### GIVEN TASK
Please read the statute passage below. Under subdivision (g), what is the largest fine for an offense involving the transportation of at least 1,000 articles?

Any witness called pursuant to this section shall be subject to all rules of evidence relating to the competency of a witness to testify and the relevance and admissibility of the testimony offered.
(e) This section shall neither enlarge nor diminish the rights and remedies of parties to a recording or master recording which they might otherwise possess by law.
(f) This section shall not apply to persons engaged in radio or television broadcasting or cablecasting who record or fix the sounds of a live performance for, or in connection with, broadcast or cable transmission and related uses in educational television or radio programs, for archival purposes, or for news programs or purposes if the recordation or master recording is not commercially distributed independent of the broadcast or cablecast by or through the broadcasting or cablecasting entity to subscribers or the general public.
(g) Any person who has been convicted of a violation of subdivision (a), shall be punished by imprisonment in the county jail not to exceed one year, or by imprisonment in the state prison for two, three, or five years, or by a fine not to exceed five hundred thousand dollars ($500,000), or by both, if the offense involves the transportation or causing to be transported of not less than 1,000 articles described in subdivision (a).
(h) Any person who has been convicted of any other violation of subdivision (a) not described in subdivision (g) shall be punished by imprisonment in the county jail not to exceed one year, or by a fine not to exceed fifty thousand dollars ($50,000), or both. A second or subsequent conviction under subdivision (a) not described in subdivision (g) shall be punished by imprisonment in the county jail not to exceed one year or in the state prison, or by a fine not to exceed two hundred thousand dollars ($200,000), or by both.
(i) Every person who offers for sale or resale, or sells or resells, or causes the sale or resale, or rents, or possesses for these purposes, any article described in subdivision (a) with knowledge that the sounds thereon have been so recorded or mastered without the consent of the owner of the sounds of a live performance is guilty of a public offense.
(1) A violation of subdivision (i) involving not less than 100 of those articles shall be punishable by imprisonment in a county jail not to exceed one year or by a fine not to exceed twenty thousand dollars ($20,000), or by both. A second or subsequent conviction for the conduct described in this paragraph shall be punishable by imprisonment in the county jail not to exceed one year or in the state prison, or by a fine not to exceed fifty thousand dollars ($50,000), or by both.

### LISTED ENTRIES
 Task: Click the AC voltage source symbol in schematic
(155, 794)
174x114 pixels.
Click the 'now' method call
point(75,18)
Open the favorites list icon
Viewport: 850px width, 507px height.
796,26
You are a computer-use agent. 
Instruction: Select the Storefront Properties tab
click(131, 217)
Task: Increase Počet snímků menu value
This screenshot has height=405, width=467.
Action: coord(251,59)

...

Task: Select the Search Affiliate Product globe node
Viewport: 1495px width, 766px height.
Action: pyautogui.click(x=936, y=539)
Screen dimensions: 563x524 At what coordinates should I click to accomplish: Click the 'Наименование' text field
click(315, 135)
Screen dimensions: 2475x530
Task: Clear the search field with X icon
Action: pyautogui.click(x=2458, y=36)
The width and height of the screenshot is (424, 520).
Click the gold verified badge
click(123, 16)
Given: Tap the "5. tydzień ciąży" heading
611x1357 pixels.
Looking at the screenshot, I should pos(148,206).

### RESPONSE TO THIS TASK
Five hundred thousand dollars ($500,000).